Somit ist es _mir_ völlig egal, ob da ein weiteres Meisterwerk dieses Genres entstanden ist oder nicht. Andere, die so etwas gerne lesen, können sich ihrer Lieblingslektüre hingegen widmen.
Ich bin froh, dass es die Wahlmöglichkeit gibt und man nicht vorgeschrieben bekommt, welche Bücher geschrieben bzw. gelesen werden dürfen.
Schon wieder ein lamentierender Onlinekolumnenposter unterwegs, um bei seiner Wanderung über die Weiten des Cyberspace seine Raunzerei abzulassen, über ein Thema das 99,999999% aller Menschen nicht im geringsten tangiert.
Ich meine, es gibt so vieles über das man schreiben kann, Kriege, Krisen, Ein Kind das exakt um 12:00 Mitternacht geboren wurde, das Freiheitstreben der arabischen Völker.
Vielleicht ein Rezept, oder eine Serie wie die Irrtümer in der ersten Hilfe?
vllt. politcomedy wie Misik.
Oder vielleicht einfach nur das Bild einer kleinen Katze posten und "Hey, ich hab euch lieb!" drunterschreiben.
Aber nein.

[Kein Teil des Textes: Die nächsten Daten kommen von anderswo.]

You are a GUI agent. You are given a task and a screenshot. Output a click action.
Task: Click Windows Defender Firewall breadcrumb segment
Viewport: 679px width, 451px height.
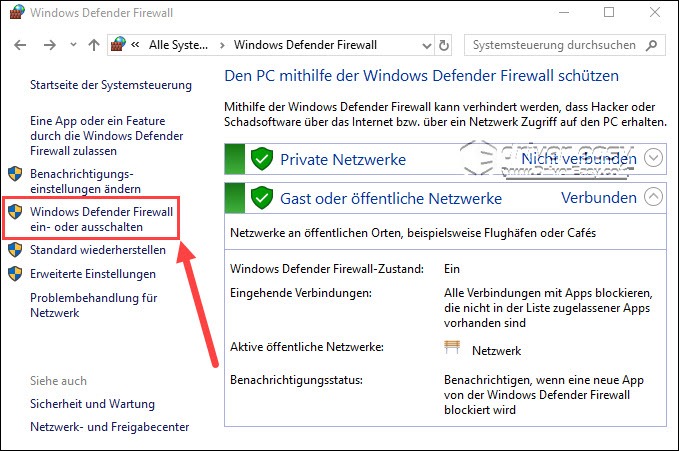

Du regst dich über harmlose, pseudokreative Buchautoren auf...und machst genau das selbe wie sie.
Sinnlos&Arm
aber zumindest kann ich jetzt verstehn warum auf der standard startseite nicht Mitteilungsbedürftige sondern Mitteiungsbedürftige steht. ich glaub nicht dass das ein rechtschreibfehler ist, sondern da hat sich nur einer der vor sarkasmus sprüht einen scherz erlaubt.
.
das eigenartige ist für mich, dass so viele leute ständig den sinn des (bzw. ihres) lebens *suchen*, anstatt ihm einfach einen zu *geben*.
ich versteh' diese ganze sucherei nicht.
aber ich versteh' ja so vieles nicht - v.a. wenn's mit "spiritualität" oder sonstigem esoterisch-religiösen wirrsinn zu tun hat ...
Schau mal, die Sinnsucher nehmen das halt sehr ernst.
Wie kann man auch seinem Leben einen Sinn geben, wenn man nicht weiß, welches der richtige Sinn ist, so eine falsche Sinngebung kann Unheil nach sich ziehen bis ins Jenseits und Karmagläubige sogar bis in die nächsten Inkarnationen verfolgen, das ist eine heikle Sache! Noch dazu werden so viele verschiedene Sinne gepredigt, da kann sich ja keiner mehr auskennen, ein weiteres sinnloses Buch über den richtigen Sinn zu lesen kann da schon hilfreich sein.
Doch allen Sinnsuchern sei ins Stammbuch geschrieben:
Der Sinn, den du benennen kannst ist nicht der richtige Sinn!
So auch der Berufene - er übt Belehrung ohne Reden!